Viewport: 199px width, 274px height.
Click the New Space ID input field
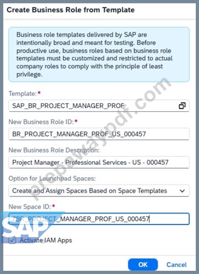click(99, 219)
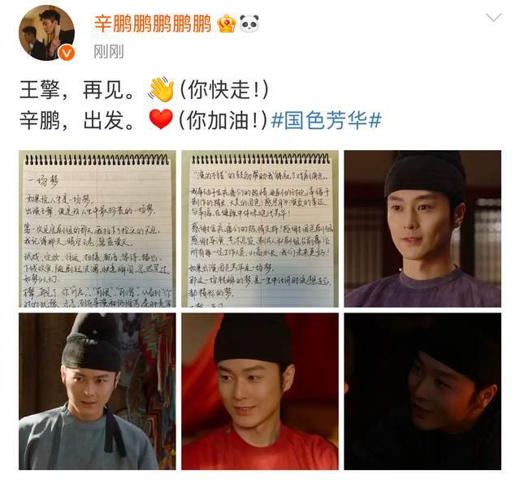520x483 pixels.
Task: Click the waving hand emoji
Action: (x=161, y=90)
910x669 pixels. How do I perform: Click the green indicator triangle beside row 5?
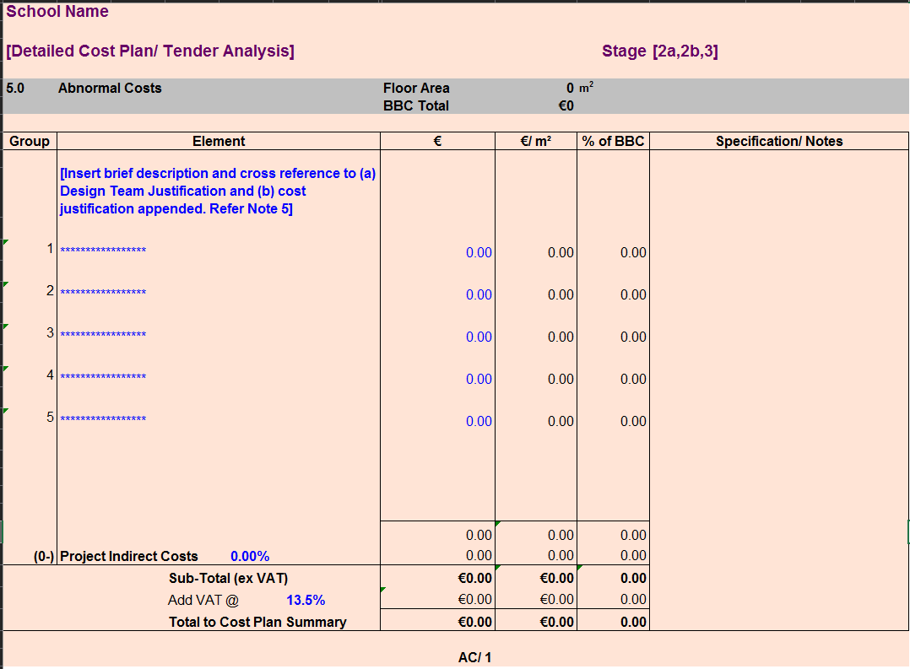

◇ ◇ ◇ ◇ ◇ ◇ ◇

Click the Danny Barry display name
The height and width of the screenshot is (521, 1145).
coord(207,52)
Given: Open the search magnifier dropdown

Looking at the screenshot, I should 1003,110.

◇ ◇ ◇ ◇ ◇ ◇ ◇

Task prompt: Rewrite the lines beginning with the line containing "Click the Danny Barry display name" and continuing through the line containing "Looking at the screenshot, I should 1003,110.", replacing "search magnifier" with "search icon" and leaving all else unchanged.

Written reply:
Click the Danny Barry display name
The height and width of the screenshot is (521, 1145).
coord(207,52)
Given: Open the search icon dropdown

Looking at the screenshot, I should 1003,110.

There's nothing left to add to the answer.